I hold onto the interesting things I have learned. Things I have found interesting and things I found entertaining. The pencil in my hand scratches off a gray led color and stains the paper with my handwriting. Raised hands and open mouths answer and ask questions about the world. We’re all so curious.
I hold a binder in my hands, the soles of my shoes scuffing the vinyl and linoleum floor. Not being used to walking in a hallway all the time, I began missing the times when I was in one class and one class only. It’s better like this, I tell myself, Gives me the opportunity to walk around every hour.
Memories of forgetting how to open a locker, believing I would never be able to get it, and memories of talking to people I would have never met any other way. The ring of the school bell and the odd aroma the hallway—my hallway—had.
Memorizing the way people act and not being used to anyone being different from everyone else, I begin to act like them and dress like them. To fit in, to live in.
The year passes by and I’m not ready to go. I hold the memories of the fun times I had for so long my knuckles turn white. Forgetting any upsetting memories; I hold them for too long.

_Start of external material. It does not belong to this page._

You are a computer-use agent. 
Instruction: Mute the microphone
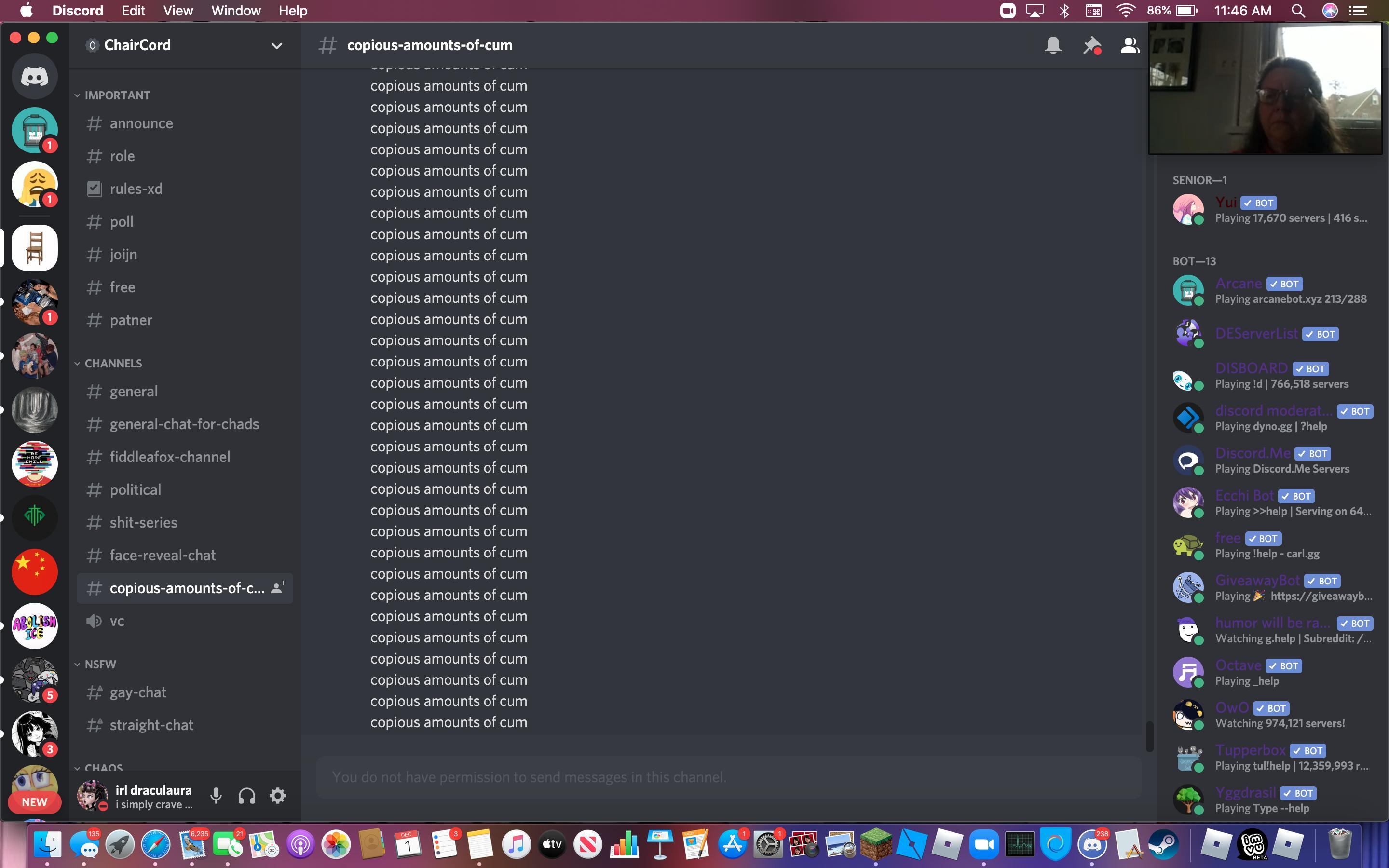pyautogui.click(x=216, y=796)
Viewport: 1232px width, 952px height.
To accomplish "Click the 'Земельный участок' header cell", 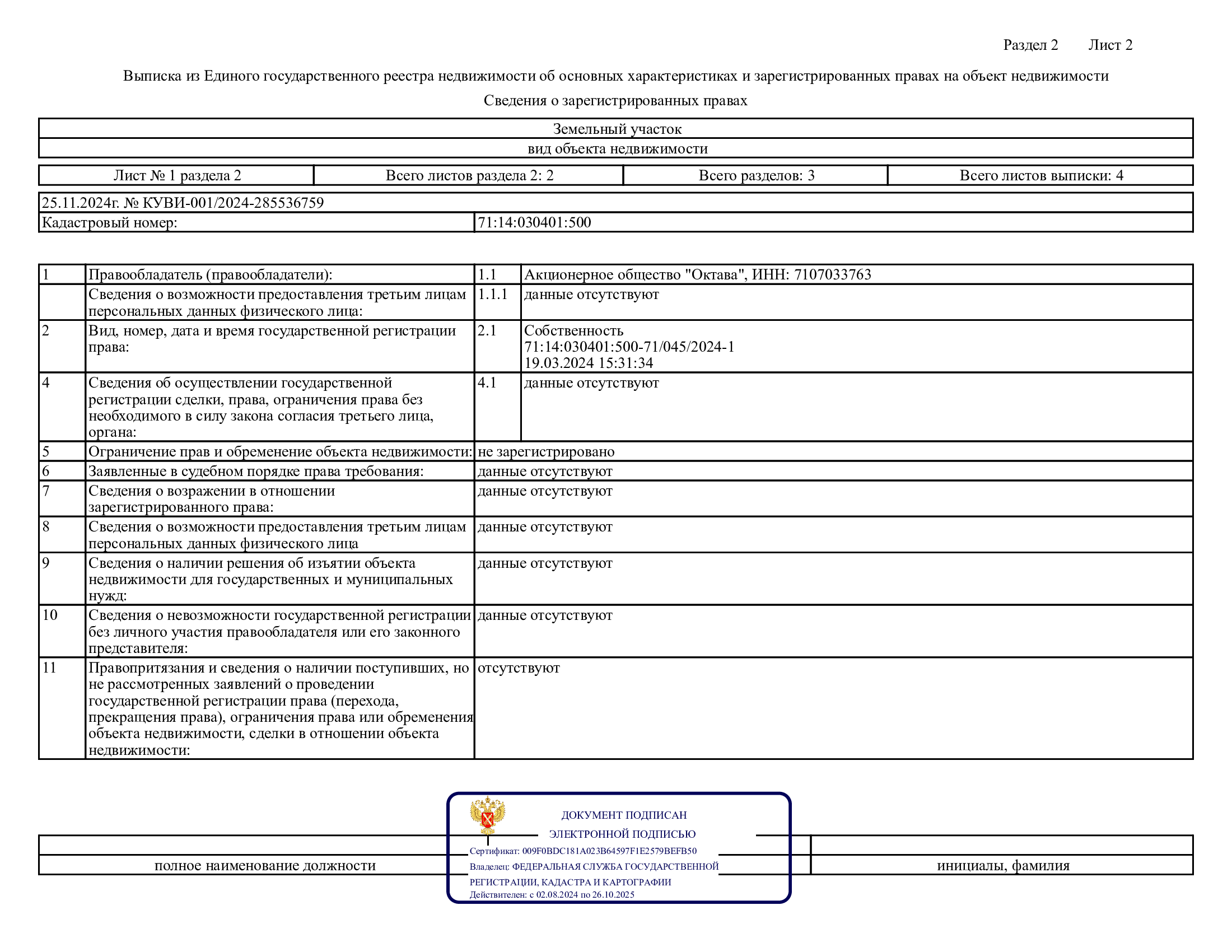I will 617,129.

I will be back next year, what’s the problem?
I hold the memory of the first day back, I remember nothing of the summer and only remembering how terrified I will be to go back to the building I missed dearly.

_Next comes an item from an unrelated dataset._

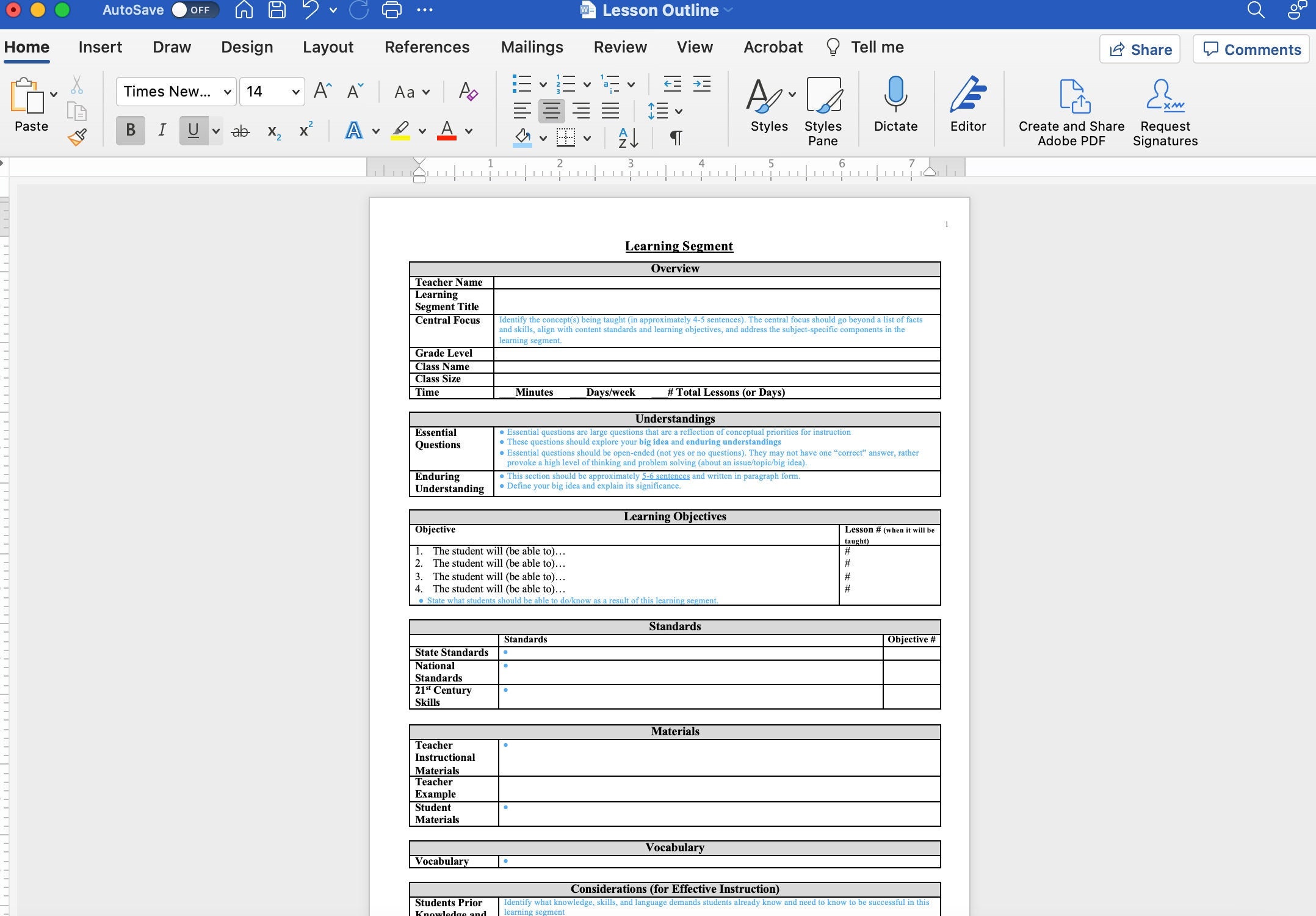Viewport: 1316px width, 916px height.
Task: Toggle paragraph marks visibility
Action: tap(675, 137)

I hold my backpack in my hands, at the verge of falling apart in my shaky hands, and sat in the front seat of my car. I hold the memory of realizing how wrong I was last year, what a nuisance I was and how weird everyone will remember me as. I hold onto those insufferable memories the same way they will forever hold onto me.
The memories of falling asleep, wishing to never wake up. Nightmares of failure and bad grades, echoing in my mind it disturbs me constantly. I cut almost everyone off besides my four closest friends. Sleepovers after school to get my mind away from the shadows.
Too many memories, my head hurts.
I hold the memory of joining the theater. Memories of being forced to join by my peers and memories of being terrified of the high schoolers, wishing I never joined.
Memories of tech week, memories of hot screws falling out of plywood screwed together by the drill I hold. The idea of leaving holds onto me, yet I refuse to hold its hand. It’s touch burns the way my eyes burn during senior speeches. Everyone there is someone I adore and the idea of it ending makes my stomach do rounds like the power tools in the scene shop.
Spring passes by, the play ends, the snowfall turns to rain. I cling onto running back and forth from my school to my future. Pebbles hitting the ground, dirt flying in the air, I make sure that the dirt will never be in front of me.
I hold the memory of the year passing by and not being ready to go. Hugs being exchanged, everyone’s last goodbye and way too many emotions banging against my skull. I hold the deja vu and believe that I won’t be this happy again. I will be back next year, what’s the problem?
I hold my shirt in my hands, deciding I want to look different. Everyone wore the same things last year and the year before. If you have to dress up every day, why not make it interesting?
I hold someone’s hand, showing them how to open their locker the way someone had taught me. The attached lock hitting against the metal locker rings grinding noises, a rhythm I couldn’t get out of my head. They told me they would never be able to get their locker combination right.
I hold my pencil yet again, scratching the paper in front of me with advice to future kids like me. My writing is based on past experiences of my own.
Memories of joining theater yet again, the fear still stands in my gut and on my face. The auditions haven’t changed and neither have the kids that have been there since day one. Sounds of saws and hammers and drills echo throughout the rehearsal space, home.
I hold a drill in my hand, bending over to unscrew a staircase we had put together last performance. Building walls, doors, windows, and other everyday things for a production the drill carves another memory into my head. The fear of failure still lingers, though I hammer it to oblivion, painting over it and starting anew.
I hold notes in my hand. Notes I’ve written for school, and notes that have been passed down to me. A wide variety of words and letters and different ways to write the letters. Each note tells a different story, a story I hold.
I hold the realization that nothing lasts forever, knowing I won’t be here for long I make the memories last.
I hold onto the memories of talking to my friends, laughter ringing in my ears, hands and arms pulling me into an embrace, pictures I take and memories I hold.